Engineers make artificial skin out of nanowires
Engineers in California have created a pressure-sensitive electronic material from semiconductor ‘nanowires’ that could allow robots to more easily adapt the amount of force needed to hold and manipulate a wide range of objects.
It is the first such material made out of inorganic single crystalline semiconductors. Previous attempts to develop an artificial skin relied upon organic materials because they are flexible and easier to process.
"The idea is to have a material that functions like the human skin, which means incorporating the ability to feel and touch objects," claimed Ali Javey, associate professor of electrical engineering and computer sciences, head of the UC Berkeley research team developing the technology.
"Humans generally know how to hold a fragile egg without breaking it," said Javey, who added: "If we ever wanted a robot that could unload the dishes, for instance, we’d want to make sure it doesn’t break the wine glasses in the process. But we’d also want the robot to be able to grip a stock pot without dropping it."
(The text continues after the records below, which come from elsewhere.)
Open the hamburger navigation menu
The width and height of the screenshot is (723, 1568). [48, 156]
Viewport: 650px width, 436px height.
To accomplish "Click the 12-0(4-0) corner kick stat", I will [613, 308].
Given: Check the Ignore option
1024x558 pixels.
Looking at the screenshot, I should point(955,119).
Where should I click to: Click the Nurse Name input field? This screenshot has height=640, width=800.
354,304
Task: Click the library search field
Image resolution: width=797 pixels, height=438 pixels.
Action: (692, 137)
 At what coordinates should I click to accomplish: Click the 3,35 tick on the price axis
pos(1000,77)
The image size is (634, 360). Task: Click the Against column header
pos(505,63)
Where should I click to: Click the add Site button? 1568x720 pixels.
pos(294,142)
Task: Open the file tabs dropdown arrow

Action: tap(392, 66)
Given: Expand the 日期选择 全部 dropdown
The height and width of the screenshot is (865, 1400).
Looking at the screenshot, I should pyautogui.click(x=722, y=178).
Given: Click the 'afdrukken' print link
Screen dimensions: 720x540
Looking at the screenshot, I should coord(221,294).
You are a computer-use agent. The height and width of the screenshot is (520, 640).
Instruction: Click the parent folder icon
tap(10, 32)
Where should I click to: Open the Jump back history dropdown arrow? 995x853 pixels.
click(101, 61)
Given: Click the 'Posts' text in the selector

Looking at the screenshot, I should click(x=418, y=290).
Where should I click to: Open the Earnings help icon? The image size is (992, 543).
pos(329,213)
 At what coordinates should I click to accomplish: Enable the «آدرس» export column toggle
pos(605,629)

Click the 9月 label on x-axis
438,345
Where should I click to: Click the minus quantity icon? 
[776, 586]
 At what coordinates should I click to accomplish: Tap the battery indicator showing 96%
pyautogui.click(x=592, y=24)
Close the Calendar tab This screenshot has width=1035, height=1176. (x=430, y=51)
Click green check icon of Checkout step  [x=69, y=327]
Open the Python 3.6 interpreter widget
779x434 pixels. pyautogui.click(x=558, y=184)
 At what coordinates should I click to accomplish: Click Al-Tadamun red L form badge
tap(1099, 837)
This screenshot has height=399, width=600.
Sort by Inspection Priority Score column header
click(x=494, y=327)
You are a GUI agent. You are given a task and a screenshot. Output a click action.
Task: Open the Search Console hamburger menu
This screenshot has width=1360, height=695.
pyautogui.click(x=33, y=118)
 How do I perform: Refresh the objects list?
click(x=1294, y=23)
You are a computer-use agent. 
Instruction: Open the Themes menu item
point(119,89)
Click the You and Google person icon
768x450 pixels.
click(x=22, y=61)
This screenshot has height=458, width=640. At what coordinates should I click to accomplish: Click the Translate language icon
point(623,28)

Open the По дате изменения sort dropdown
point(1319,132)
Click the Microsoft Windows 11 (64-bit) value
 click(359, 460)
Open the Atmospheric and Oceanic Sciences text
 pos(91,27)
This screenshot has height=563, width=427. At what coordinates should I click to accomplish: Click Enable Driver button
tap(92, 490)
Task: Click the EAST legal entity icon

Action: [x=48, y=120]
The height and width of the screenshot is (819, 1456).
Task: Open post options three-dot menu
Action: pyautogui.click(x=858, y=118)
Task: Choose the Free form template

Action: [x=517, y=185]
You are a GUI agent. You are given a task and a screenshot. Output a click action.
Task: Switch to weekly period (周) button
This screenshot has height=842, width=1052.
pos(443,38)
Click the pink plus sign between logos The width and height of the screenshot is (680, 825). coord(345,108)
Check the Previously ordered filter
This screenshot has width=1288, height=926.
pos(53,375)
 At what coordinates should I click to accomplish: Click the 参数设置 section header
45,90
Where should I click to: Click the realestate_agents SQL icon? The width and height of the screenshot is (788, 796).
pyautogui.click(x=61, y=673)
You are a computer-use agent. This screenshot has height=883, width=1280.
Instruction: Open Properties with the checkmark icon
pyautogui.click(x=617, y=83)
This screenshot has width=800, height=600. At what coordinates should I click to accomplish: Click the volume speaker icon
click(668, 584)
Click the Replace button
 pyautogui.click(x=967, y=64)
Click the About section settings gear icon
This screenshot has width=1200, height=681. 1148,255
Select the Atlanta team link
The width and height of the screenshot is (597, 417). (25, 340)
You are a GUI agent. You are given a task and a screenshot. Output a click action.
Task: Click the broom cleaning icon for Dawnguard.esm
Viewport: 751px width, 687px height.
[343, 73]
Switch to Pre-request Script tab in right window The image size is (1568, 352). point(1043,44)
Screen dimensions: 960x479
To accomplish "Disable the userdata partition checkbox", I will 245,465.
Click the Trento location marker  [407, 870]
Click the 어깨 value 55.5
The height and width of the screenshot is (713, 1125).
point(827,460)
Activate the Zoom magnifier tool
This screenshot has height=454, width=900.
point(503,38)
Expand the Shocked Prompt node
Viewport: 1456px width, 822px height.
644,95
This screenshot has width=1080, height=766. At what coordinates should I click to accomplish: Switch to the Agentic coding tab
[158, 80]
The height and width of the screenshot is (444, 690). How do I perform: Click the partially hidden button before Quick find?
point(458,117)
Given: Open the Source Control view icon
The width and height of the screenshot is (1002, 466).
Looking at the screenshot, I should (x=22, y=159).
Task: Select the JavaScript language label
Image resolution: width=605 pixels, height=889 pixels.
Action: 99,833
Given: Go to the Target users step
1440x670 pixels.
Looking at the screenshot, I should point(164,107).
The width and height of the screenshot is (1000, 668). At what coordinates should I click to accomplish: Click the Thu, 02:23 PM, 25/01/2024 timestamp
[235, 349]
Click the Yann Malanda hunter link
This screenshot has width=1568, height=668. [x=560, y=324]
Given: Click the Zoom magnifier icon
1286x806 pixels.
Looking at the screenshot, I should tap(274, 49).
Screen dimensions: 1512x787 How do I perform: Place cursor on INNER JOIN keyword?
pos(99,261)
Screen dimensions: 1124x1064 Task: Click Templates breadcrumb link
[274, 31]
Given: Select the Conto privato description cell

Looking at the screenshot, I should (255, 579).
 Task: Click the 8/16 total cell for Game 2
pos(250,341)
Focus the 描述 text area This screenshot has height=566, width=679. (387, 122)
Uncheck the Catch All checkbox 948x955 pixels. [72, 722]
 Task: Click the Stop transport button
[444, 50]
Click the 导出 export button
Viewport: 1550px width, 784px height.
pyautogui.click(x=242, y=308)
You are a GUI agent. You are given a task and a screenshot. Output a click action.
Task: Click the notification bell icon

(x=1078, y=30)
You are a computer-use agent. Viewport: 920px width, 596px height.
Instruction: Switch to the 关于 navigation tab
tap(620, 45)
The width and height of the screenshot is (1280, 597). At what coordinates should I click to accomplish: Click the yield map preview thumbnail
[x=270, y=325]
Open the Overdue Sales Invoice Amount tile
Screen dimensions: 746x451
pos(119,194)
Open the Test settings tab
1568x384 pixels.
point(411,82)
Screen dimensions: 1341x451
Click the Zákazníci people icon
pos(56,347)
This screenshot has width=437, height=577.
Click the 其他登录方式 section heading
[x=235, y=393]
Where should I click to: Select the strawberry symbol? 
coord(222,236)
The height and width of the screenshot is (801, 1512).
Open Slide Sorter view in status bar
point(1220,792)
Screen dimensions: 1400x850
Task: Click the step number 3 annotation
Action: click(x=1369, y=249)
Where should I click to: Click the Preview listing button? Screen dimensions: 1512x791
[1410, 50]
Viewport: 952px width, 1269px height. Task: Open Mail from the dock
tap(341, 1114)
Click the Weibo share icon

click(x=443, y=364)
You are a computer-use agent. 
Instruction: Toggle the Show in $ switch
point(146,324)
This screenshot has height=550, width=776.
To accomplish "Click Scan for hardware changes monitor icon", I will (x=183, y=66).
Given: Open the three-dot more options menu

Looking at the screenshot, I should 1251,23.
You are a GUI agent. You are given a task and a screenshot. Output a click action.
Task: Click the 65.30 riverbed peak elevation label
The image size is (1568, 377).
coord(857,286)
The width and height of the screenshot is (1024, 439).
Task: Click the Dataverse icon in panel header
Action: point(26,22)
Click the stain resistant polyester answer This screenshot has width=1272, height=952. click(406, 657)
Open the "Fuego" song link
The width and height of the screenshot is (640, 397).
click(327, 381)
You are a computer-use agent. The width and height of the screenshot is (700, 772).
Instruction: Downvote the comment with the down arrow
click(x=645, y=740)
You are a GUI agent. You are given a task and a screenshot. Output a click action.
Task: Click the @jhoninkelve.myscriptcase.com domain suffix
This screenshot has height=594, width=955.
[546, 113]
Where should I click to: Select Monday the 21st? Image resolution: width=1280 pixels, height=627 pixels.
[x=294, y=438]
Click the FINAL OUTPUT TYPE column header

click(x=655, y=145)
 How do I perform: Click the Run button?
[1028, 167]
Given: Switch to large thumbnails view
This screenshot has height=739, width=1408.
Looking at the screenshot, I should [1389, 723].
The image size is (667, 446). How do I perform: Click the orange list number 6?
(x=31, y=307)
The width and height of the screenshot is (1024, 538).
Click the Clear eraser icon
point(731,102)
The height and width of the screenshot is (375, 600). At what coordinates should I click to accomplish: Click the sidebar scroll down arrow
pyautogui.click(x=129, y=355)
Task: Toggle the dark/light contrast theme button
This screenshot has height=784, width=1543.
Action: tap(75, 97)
The scientists also hope that in the longer term, the artificial skin could restore the sense of touch to patients with prosthetic limbs, which would require significant advances in the integration of electronic sensors with the human nervous system.
"The problem is that organic materials are poor semiconductors, which means electronic devices made out of them would often require high voltages to operate the circuitry," said Javey. "Inorganic materials, such as crystalline silicon, on the other hand, have excellent electrical properties and can operate on low power. They are also more chemically stable. But historically, they have been inflexible and easy to crack,” said Javey.